College for Creative Studies: Fine Arts
Some might say Joe Lastomirsky has done it all. He has served in the military, worked for Boeing, assisted with set design for the film industry and successfully opened his own countertop business, all while pursuing his own creative passions— painting and furniture design. But according to Lastomirsky, the best is yet to come.
“My greatest accomplishment has been being able to work as an artist for the past 26 years,” said Joe Lastomirsky. “Because of my art, I’ve traveled throughout the United States, including Hawaii. My furniture is in households across the country, and I've been able to build a studio on my property here in Portland. I acknowledge that I've enjoyed some successes as an artist, but I'm still striving for the rest.”
After serving in the military during the 60s, Lastomirsky registered for an art class at a community college in Detroit. He had enjoyed drawing as a child and wanted to pursue art as a career opportunity. His instructor helped him put together a portfolio to present to the College (then the Society of Arts and Crafts), where he was quickly accepted.

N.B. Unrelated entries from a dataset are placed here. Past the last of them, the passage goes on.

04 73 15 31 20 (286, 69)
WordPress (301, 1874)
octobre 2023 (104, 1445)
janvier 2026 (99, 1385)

“CCS taught me the necessary discipline to complete my projects, provided me with a great foundation in drawing and painting, connected me with successful working artists, and, most of all, expanded my vision of what qualifies as art,” explained Lastomirsky. “One of my fine arts instructors, Joe Bernard, would explain an assignment. Then we would spend the rest of the class looking at work that he felt met the criteria, everything from Rauschenberg to Egon Schiele to Schwitters. As a young man from the lower east side of Detroit, I never knew the art he showed us existed.
“Professor Russell Keeter taught me the basics of drawing, anatomy and painting. We maintained a close friendship right up to his passing. I’ve also kept in touch with John Ganis (photography instructor) and regularly run into two other CCS alumni, Mike O'Keefe, a glass artist, and Mark Hooper, a successful commercial and now fine art photographer.”
Since graduation, Lastomirsky has worked on the sets of “Curly Sue,” “Groundhog Day,” “The Babe,” “Dennis the Menace,” “Maverick,” “Mr. Holland’s Opus,” “Practical Magic,” “The Postman,” “The Miracle On 34th Street” remake, “Hoods,” and “The Chamber.” Later, he started making concrete tiles, which led to making furniture under the name Mud Pie Studios. Eventually, he expanded his services to include concrete countertops, which he approaches as sculpture.
Although his countertop business keeps him busy, Lastomirsky continues to submit work to gallery shows. In 2007, he created a bench for an art competition in St. Helen’s, Oregon. A year later he started working on a personal sculpture series and received commissions for two of the pieces from Oregon’s Pacific University.
“I’m still striving for gallery representation and recognition from the national art media,” said Lastomirsky. “For some of us it just takes a little longer, which will make it all that much sweeter when it does.”